---------- PROVIDED DATA
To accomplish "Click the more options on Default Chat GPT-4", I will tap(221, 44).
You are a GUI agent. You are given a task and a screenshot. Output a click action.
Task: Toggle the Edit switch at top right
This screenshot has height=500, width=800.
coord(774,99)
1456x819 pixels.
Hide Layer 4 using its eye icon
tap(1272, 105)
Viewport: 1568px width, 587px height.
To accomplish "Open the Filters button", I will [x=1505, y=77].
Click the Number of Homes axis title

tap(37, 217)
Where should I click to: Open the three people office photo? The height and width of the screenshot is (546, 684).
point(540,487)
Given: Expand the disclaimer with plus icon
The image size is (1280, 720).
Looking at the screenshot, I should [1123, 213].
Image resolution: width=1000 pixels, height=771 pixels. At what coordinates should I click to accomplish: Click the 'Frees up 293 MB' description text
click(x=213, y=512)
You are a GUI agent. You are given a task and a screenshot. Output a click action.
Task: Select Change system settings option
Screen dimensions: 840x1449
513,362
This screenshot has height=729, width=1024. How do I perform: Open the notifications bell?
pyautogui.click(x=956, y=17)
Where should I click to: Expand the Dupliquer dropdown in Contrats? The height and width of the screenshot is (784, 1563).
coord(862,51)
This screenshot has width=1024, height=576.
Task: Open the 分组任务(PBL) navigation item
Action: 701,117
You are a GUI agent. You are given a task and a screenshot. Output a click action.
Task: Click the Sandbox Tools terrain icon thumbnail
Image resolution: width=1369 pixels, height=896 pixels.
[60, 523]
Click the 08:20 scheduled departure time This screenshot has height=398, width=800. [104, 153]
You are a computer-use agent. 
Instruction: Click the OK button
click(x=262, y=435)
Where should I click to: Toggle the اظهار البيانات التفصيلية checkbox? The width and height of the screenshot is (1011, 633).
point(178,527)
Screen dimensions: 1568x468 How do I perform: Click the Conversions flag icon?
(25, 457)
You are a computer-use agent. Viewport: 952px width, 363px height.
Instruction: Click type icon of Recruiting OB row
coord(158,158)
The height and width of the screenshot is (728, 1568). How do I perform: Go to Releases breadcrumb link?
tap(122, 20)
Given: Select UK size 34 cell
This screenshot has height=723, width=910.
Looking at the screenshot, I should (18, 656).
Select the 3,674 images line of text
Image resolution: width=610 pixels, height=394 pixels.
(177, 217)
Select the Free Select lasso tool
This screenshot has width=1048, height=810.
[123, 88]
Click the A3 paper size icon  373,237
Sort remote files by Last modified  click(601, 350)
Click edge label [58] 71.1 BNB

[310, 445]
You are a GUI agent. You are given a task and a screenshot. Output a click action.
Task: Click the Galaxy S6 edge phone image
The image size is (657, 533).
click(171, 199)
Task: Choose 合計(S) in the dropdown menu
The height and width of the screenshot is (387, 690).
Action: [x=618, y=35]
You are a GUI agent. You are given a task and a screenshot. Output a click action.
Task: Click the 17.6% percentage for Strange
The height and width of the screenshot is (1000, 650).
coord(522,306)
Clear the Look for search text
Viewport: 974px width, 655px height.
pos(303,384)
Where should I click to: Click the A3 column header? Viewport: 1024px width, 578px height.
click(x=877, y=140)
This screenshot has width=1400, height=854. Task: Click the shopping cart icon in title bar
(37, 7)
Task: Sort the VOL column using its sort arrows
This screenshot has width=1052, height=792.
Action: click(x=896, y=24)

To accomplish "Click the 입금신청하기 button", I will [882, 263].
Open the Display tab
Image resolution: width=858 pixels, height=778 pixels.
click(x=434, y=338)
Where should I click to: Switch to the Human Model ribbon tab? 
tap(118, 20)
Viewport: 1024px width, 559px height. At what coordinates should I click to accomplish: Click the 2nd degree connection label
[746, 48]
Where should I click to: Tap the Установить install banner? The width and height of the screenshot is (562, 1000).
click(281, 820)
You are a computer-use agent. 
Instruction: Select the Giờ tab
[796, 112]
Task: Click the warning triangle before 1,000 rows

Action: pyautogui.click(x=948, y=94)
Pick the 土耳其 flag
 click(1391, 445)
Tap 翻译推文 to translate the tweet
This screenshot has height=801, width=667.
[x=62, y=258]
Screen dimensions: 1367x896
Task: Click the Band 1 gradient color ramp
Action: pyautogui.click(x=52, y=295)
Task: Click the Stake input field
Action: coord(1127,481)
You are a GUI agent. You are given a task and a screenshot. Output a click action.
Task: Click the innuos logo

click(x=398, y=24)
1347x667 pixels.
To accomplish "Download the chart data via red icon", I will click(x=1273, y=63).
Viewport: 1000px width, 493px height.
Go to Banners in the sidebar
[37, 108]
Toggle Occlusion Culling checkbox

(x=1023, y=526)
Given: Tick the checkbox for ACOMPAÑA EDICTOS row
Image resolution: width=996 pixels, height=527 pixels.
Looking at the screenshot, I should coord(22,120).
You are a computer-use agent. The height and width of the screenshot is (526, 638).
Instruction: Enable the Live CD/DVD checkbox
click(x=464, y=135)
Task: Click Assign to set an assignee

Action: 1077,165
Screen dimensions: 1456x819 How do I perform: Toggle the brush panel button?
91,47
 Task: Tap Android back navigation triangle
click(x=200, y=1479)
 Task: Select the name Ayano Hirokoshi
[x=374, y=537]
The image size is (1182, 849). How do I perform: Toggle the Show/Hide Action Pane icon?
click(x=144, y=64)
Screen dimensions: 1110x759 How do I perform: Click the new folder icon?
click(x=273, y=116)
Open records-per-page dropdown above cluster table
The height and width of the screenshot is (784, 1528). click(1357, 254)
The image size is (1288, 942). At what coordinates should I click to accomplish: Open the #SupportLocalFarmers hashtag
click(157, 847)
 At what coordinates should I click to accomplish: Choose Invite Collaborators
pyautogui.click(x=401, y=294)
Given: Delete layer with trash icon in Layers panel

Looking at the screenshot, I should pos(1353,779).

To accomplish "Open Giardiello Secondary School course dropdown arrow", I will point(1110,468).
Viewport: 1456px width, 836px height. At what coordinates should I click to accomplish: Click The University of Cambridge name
--------------------
PROBLEM:
Reproduce every one of the lines above without any alteration, from the first through the last.

OUTPUT OF THE TASK:
To accomplish "Click the more options on Default Chat GPT-4", I will tap(221, 44).
You are a GUI agent. You are given a task and a screenshot. Output a click action.
Task: Toggle the Edit switch at top right
This screenshot has height=500, width=800.
coord(774,99)
1456x819 pixels.
Hide Layer 4 using its eye icon
tap(1272, 105)
Viewport: 1568px width, 587px height.
To accomplish "Open the Filters button", I will [x=1505, y=77].
Click the Number of Homes axis title

tap(37, 217)
Where should I click to: Open the three people office photo? The height and width of the screenshot is (546, 684).
point(540,487)
Given: Expand the disclaimer with plus icon
The image size is (1280, 720).
Looking at the screenshot, I should [1123, 213].
Image resolution: width=1000 pixels, height=771 pixels. At what coordinates should I click to accomplish: Click the 'Frees up 293 MB' description text
click(x=213, y=512)
You are a GUI agent. You are given a task and a screenshot. Output a click action.
Task: Select Change system settings option
Screen dimensions: 840x1449
513,362
This screenshot has height=729, width=1024. How do I perform: Open the notifications bell?
pyautogui.click(x=956, y=17)
Where should I click to: Expand the Dupliquer dropdown in Contrats? The height and width of the screenshot is (784, 1563).
coord(862,51)
This screenshot has width=1024, height=576.
Task: Open the 分组任务(PBL) navigation item
Action: 701,117
You are a GUI agent. You are given a task and a screenshot. Output a click action.
Task: Click the Sandbox Tools terrain icon thumbnail
Image resolution: width=1369 pixels, height=896 pixels.
[60, 523]
Click the 08:20 scheduled departure time This screenshot has height=398, width=800. [104, 153]
You are a computer-use agent. 
Instruction: Click the OK button
click(x=262, y=435)
Where should I click to: Toggle the اظهار البيانات التفصيلية checkbox? The width and height of the screenshot is (1011, 633).
point(178,527)
Screen dimensions: 1568x468 How do I perform: Click the Conversions flag icon?
(25, 457)
You are a computer-use agent. Viewport: 952px width, 363px height.
Instruction: Click type icon of Recruiting OB row
coord(158,158)
The height and width of the screenshot is (728, 1568). How do I perform: Go to Releases breadcrumb link?
tap(122, 20)
Given: Select UK size 34 cell
This screenshot has height=723, width=910.
Looking at the screenshot, I should (18, 656).
Select the 3,674 images line of text
Image resolution: width=610 pixels, height=394 pixels.
(177, 217)
Select the Free Select lasso tool
This screenshot has width=1048, height=810.
[123, 88]
Click the A3 paper size icon  373,237
Sort remote files by Last modified  click(601, 350)
Click edge label [58] 71.1 BNB

[310, 445]
You are a GUI agent. You are given a task and a screenshot. Output a click action.
Task: Click the Galaxy S6 edge phone image
The image size is (657, 533).
click(171, 199)
Task: Choose 合計(S) in the dropdown menu
The height and width of the screenshot is (387, 690).
Action: [x=618, y=35]
You are a GUI agent. You are given a task and a screenshot. Output a click action.
Task: Click the 17.6% percentage for Strange
The height and width of the screenshot is (1000, 650).
coord(522,306)
Clear the Look for search text
Viewport: 974px width, 655px height.
pos(303,384)
Where should I click to: Click the A3 column header? Viewport: 1024px width, 578px height.
click(x=877, y=140)
This screenshot has width=1400, height=854. Task: Click the shopping cart icon in title bar
(37, 7)
Task: Sort the VOL column using its sort arrows
This screenshot has width=1052, height=792.
Action: click(x=896, y=24)

To accomplish "Click the 입금신청하기 button", I will [882, 263].
Open the Display tab
Image resolution: width=858 pixels, height=778 pixels.
click(x=434, y=338)
Where should I click to: Switch to the Human Model ribbon tab? 
tap(118, 20)
Viewport: 1024px width, 559px height. At what coordinates should I click to accomplish: Click the 2nd degree connection label
[746, 48]
Where should I click to: Tap the Установить install banner? The width and height of the screenshot is (562, 1000).
click(281, 820)
You are a computer-use agent. 
Instruction: Select the Giờ tab
[796, 112]
Task: Click the warning triangle before 1,000 rows

Action: pyautogui.click(x=948, y=94)
Pick the 土耳其 flag
 click(1391, 445)
Tap 翻译推文 to translate the tweet
This screenshot has height=801, width=667.
[x=62, y=258]
Screen dimensions: 1367x896
Task: Click the Band 1 gradient color ramp
Action: pyautogui.click(x=52, y=295)
Task: Click the Stake input field
Action: coord(1127,481)
You are a GUI agent. You are given a task and a screenshot. Output a click action.
Task: Click the innuos logo

click(x=398, y=24)
1347x667 pixels.
To accomplish "Download the chart data via red icon", I will click(x=1273, y=63).
Viewport: 1000px width, 493px height.
Go to Banners in the sidebar
[37, 108]
Toggle Occlusion Culling checkbox

(x=1023, y=526)
Given: Tick the checkbox for ACOMPAÑA EDICTOS row
Image resolution: width=996 pixels, height=527 pixels.
Looking at the screenshot, I should coord(22,120).
You are a computer-use agent. The height and width of the screenshot is (526, 638).
Instruction: Enable the Live CD/DVD checkbox
click(x=464, y=135)
Task: Click Assign to set an assignee

Action: 1077,165
Screen dimensions: 1456x819 How do I perform: Toggle the brush panel button?
91,47
 Task: Tap Android back navigation triangle
click(x=200, y=1479)
 Task: Select the name Ayano Hirokoshi
[x=374, y=537]
The image size is (1182, 849). How do I perform: Toggle the Show/Hide Action Pane icon?
click(x=144, y=64)
Screen dimensions: 1110x759 How do I perform: Click the new folder icon?
click(x=273, y=116)
Open records-per-page dropdown above cluster table
The height and width of the screenshot is (784, 1528). click(1357, 254)
The image size is (1288, 942). At what coordinates should I click to accomplish: Open the #SupportLocalFarmers hashtag
click(157, 847)
 At what coordinates should I click to accomplish: Choose Invite Collaborators
pyautogui.click(x=401, y=294)
Given: Delete layer with trash icon in Layers panel

Looking at the screenshot, I should pos(1353,779).

To accomplish "Open Giardiello Secondary School course dropdown arrow", I will point(1110,468).
Viewport: 1456px width, 836px height. At what coordinates should I click to accomplish: Click The University of Cambridge name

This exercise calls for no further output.